ESPN.com reported Aug. 25 that the league is seeking an across-the-board reduction of 10 percent to a referee budget that costs an estimated $32 million. In his statement Thursday, McMorris said that the referees have proposed a reduction to the budget of $2.5 million, which includes freezing salaries for the 2009-10 season in addition to reducing travel costs by 15 percent and per diem by 7 percent.

"In our proposal, we sought reductions in the NBA's referee program expenses consistent with cuts we have made in other areas of our business -- all in response to the current economic climate," Buchanan said. "At the same time, we sought to soften the impact of these changes on the referees by preserving their existing levels of salary and playoff compensation and agreeing to a two-year term that would provide them with another opportunity to negotiate in the near future if the economy improves."
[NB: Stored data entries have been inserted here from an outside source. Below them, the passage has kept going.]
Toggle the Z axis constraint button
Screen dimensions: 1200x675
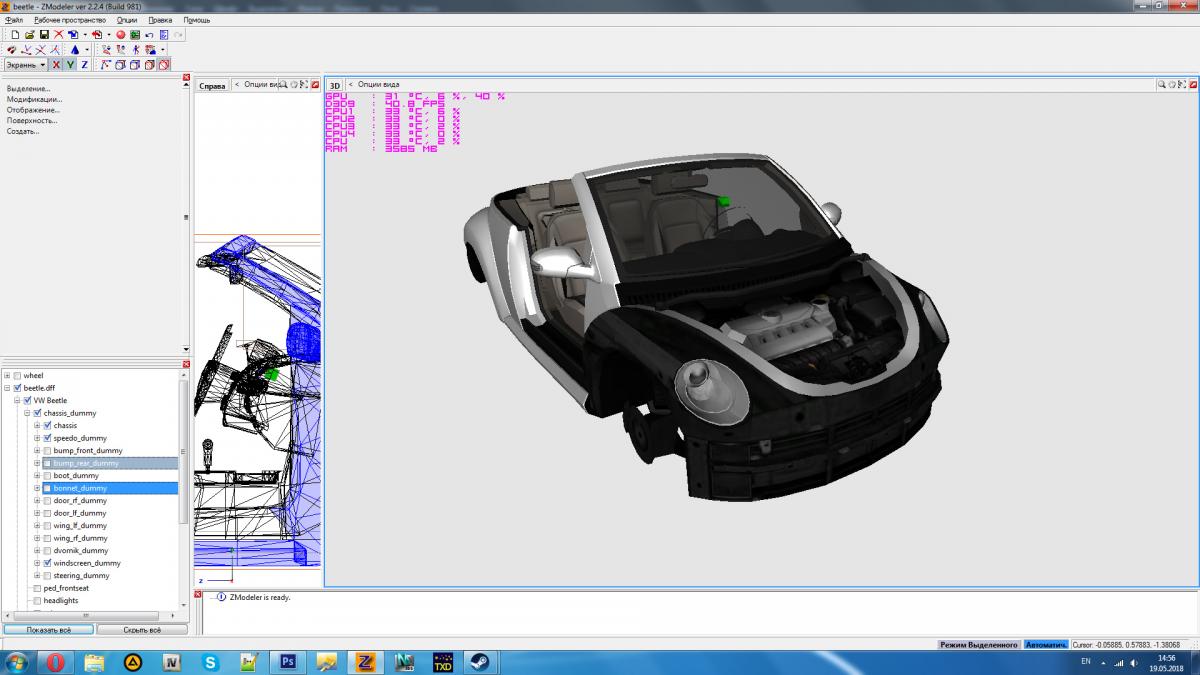click(84, 65)
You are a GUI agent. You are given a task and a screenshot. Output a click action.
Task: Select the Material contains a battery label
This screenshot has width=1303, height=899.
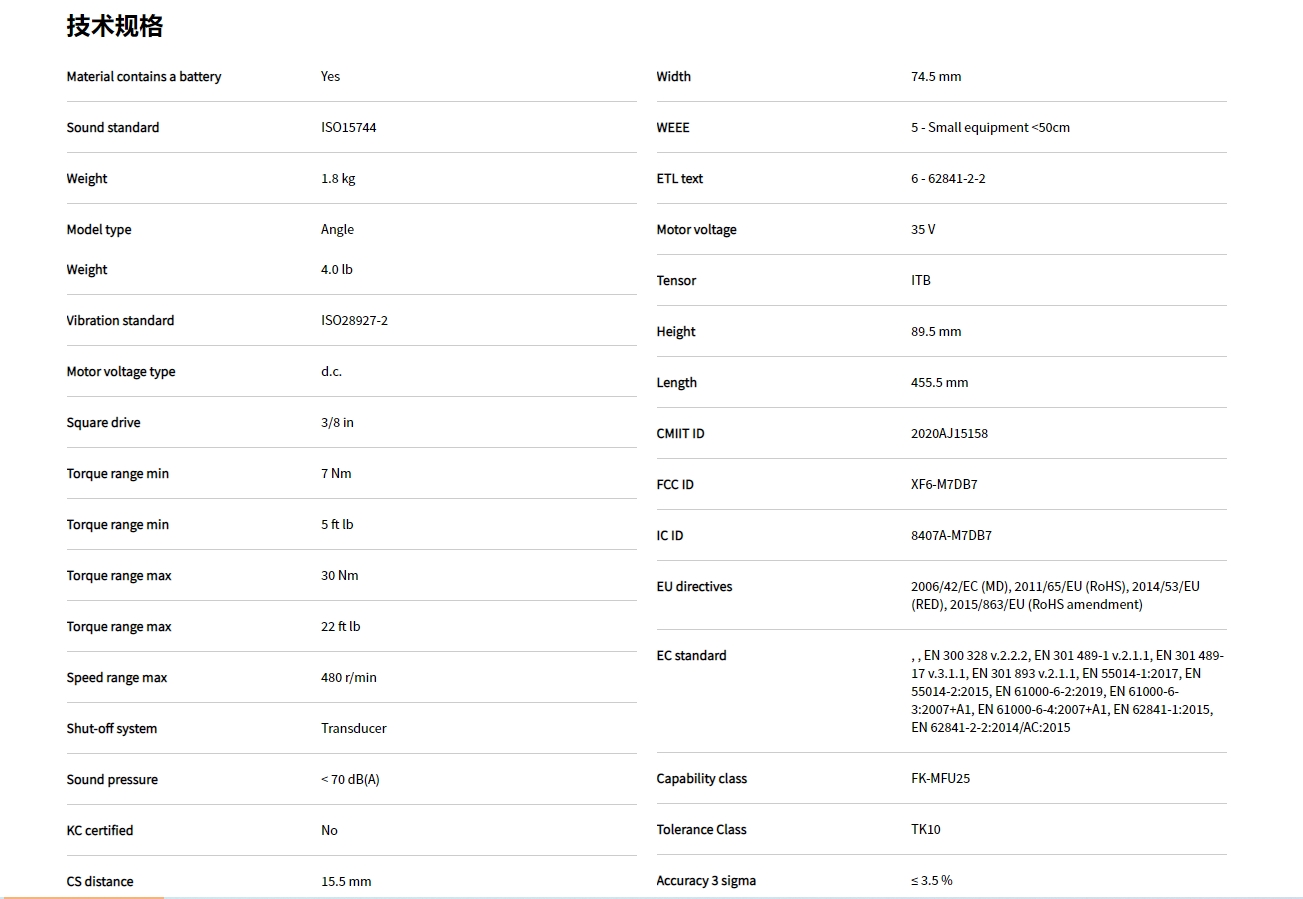(144, 77)
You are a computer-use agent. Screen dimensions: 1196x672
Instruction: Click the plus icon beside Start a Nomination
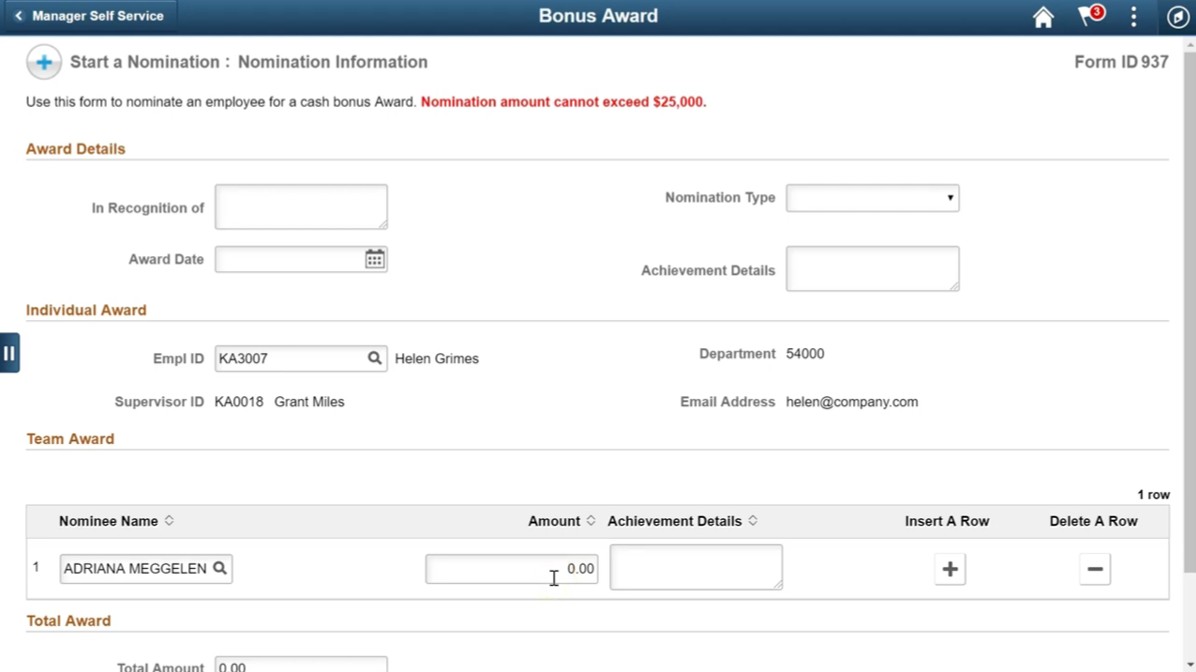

One source with knowledge of the league's thinking has openly questioned the referees' leverage, telling ESPN.com last month and reiterating this week that he expects the refs -- in this depressed economy -- to ultimately accept the additional reduction from $2.5 million to $3.2 million when faced with the reality of not working.

The referees have scheduled a meeting in Chicago next week to discuss their next steps, with their annual training camp in New Jersey -- scheduled to start Sept. 20 -- on hold.

It appears more likely that the league will be setting up a training camp for replacement referees for the first time since the 1995-96 season, when refs were locked out for more than two months before reaching an agreement to return to work in December 1995.

Two current vets refs, Bill Kennedy and former NBA player Leon Wood, are notable examples of 1995 replacement referees who wound up working in the league full time.

The referees have argued against the severity of a 10-percent budget cut by insisting that the late hours they work and difficult travel conditions they endure -- in addition to the injury risks and daily scrutiny they're subjected to -- make them unlike any other group of NBA employees. The refs' union has also protested the reductions by questioning the raises it says have been awarded to three senior league officials in New York -- Ron Johnson, Bernie Fryer and Joe Borgia -- who oversee the referee program.

McMorris also represents Major League Baseball umpires, whose labor contract expires Dec. 31. But the baseball negotiations, in the words of president of the umpires' union Joe West, are on track "to get a deal done well in advance of that date."